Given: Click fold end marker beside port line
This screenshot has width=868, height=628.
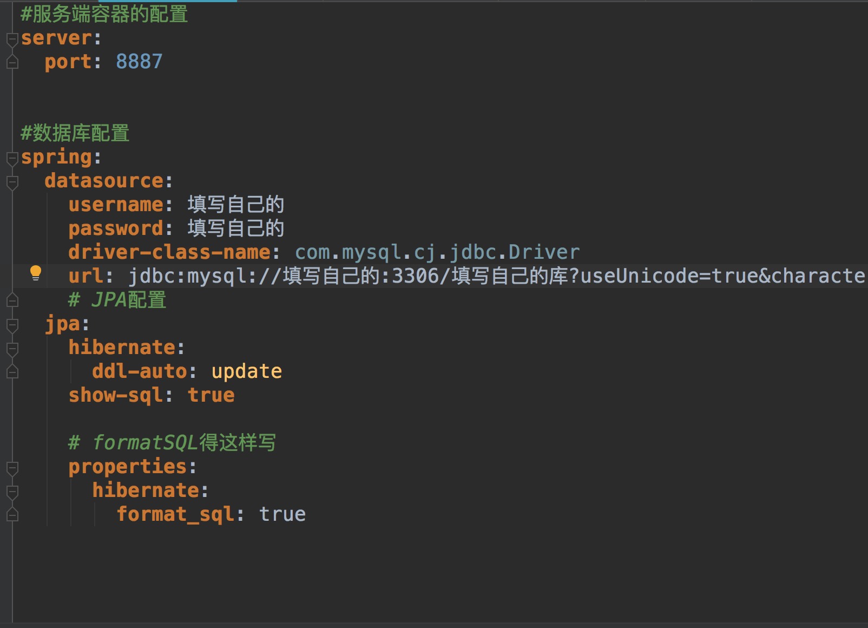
+---+
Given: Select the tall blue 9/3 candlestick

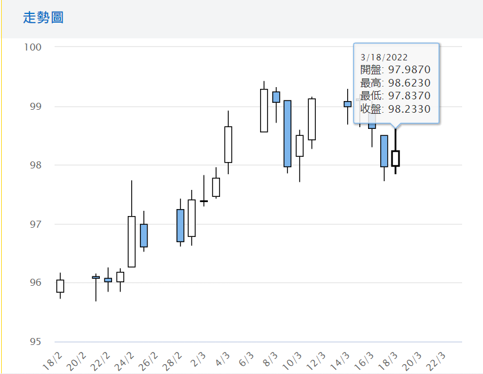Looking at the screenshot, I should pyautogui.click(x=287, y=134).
+---+
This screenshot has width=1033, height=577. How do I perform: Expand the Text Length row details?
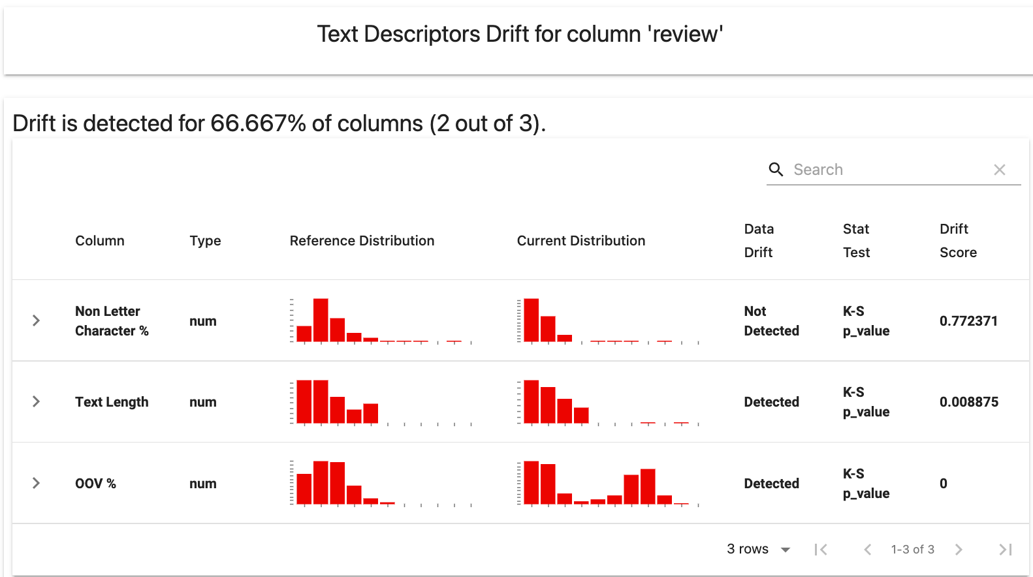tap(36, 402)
+---+
### Given task
Arrange the stretch of material from the line containing "This screenshot has width=1033, height=577." through the line containing "tap(36, 402)" as a Markdown table with the columns Row and Content, giving each line a row number and skipping blank lines. Keep the pictures out of the table.

### Solution to this problem
| Row | Content |
|---|---|
| 1 | This screenshot has width=1033, height=577. How do I perform: Expand the Text Length row details? |
| 2 | tap(36, 402) |